By David J. McMahon and Donielle Colich

On June 10, 2010, Defendant liability insurers for global manufacturing company Solutia, Inc. filed their Reply Brie in support of a motion to dismiss two counts in the complaint filed by the federal government in United States v. James Stricker, et al., Case No.CV-09-02423-KOB (“Stricker”). 

The Reply is the latest in a multitude of briefings filed with the United States District Court for the Northern District of Alabama in the Stricker litigation, which arises from the government’s complaint to recover Medicare conditional payments that were made to approximately 907 Medicare beneficiaries involved in a $300 million class action liability settlement (the “Abernathy Settlement”). 

In its Complaint, the government alleges that the insurers had an obligation under the Medicare Secondary Payer (“MSP”) Statute, 42 U.S.C. § 1395y(b)(2), to make primary payments for services provided to Medicare beneficiaries, for which Medicare had conditionally paid. The federal regulations implementing the MSP Statute, in particular 42 C.F.R. § 411.25, require settling parties, their counsel, and their insurers to notify Medicare of any settlement, judgment, award or other payment that was made when the case was resolved.

The government asserts that none of the parties to the Abernathy Settlement notified it of the settlement and failed to reimburse Medicare for conditional payments made on behalf of plaintiff beneficiaries. Two counts of the Complaint specifically seek reimbursement of Medicare’s conditional payments and double damages from the insurers, defined as “primary plans” under the MSP Statute, for their alleged failure to provide for primary payment or appropriate reimbursement of these conditional Medicare payments.

In support of their motion to dismiss, the insurers assert that the government failed to file suit within either of the potentially applicable three-year or six-year statutes of limitations. The insurers also dispute the government’s claims due to the fact that the government provided no specifics as to individual Plaintiff Medicare beneficiaries (i.e. the identity of beneficiaries, the physical injuries suffered, any medical treatments).

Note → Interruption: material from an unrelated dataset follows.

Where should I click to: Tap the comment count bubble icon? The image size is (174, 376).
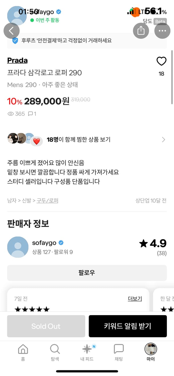point(31,114)
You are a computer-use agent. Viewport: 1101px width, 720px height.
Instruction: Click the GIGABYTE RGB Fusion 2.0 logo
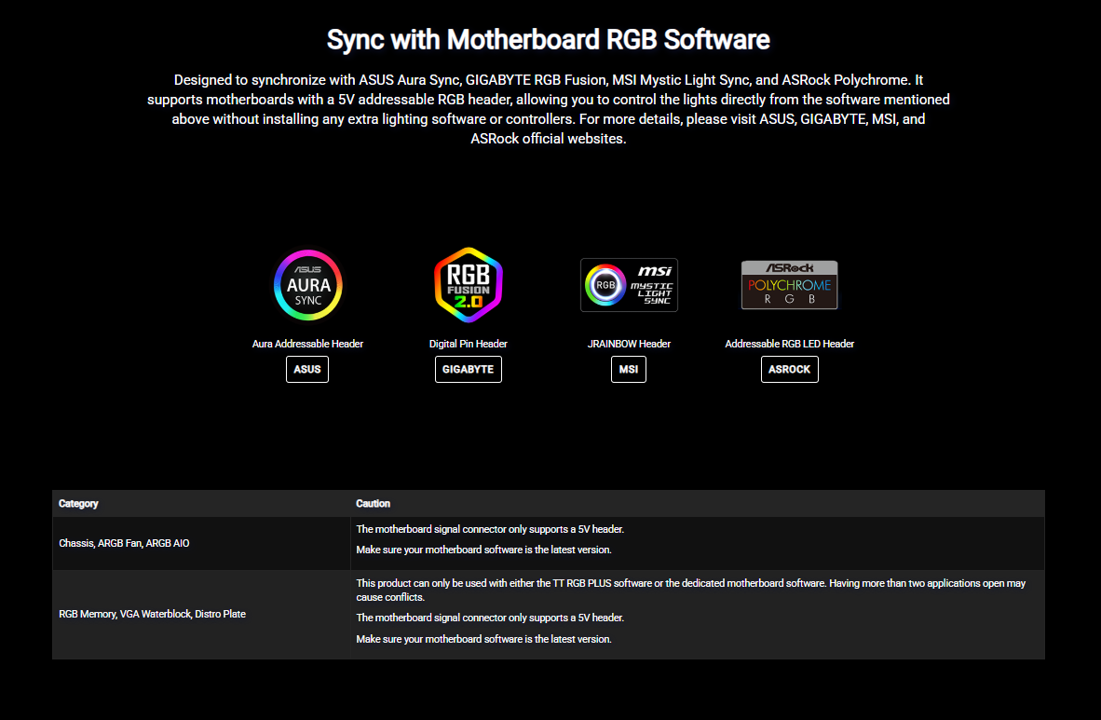(x=468, y=285)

The Stricker lawsuit reinforces Medicare’s published statutory recovery rights and insurers potentially liability for reimbursement of conditional payments even where insurers have previously paid out the settlement proceeds. It also illustrates the importance of early case investigation as to potential plaintiff Medicare beneficiaries and serves as a warning to counsel and insurance carriers that the government’s lenient collection efforts under the MSP Statute are a thing of the past. If parties fail to account for Medicare’s interests, they may lose their right to appeal the conditional payment amount, and the government may be entitled to seek double damages from insurers.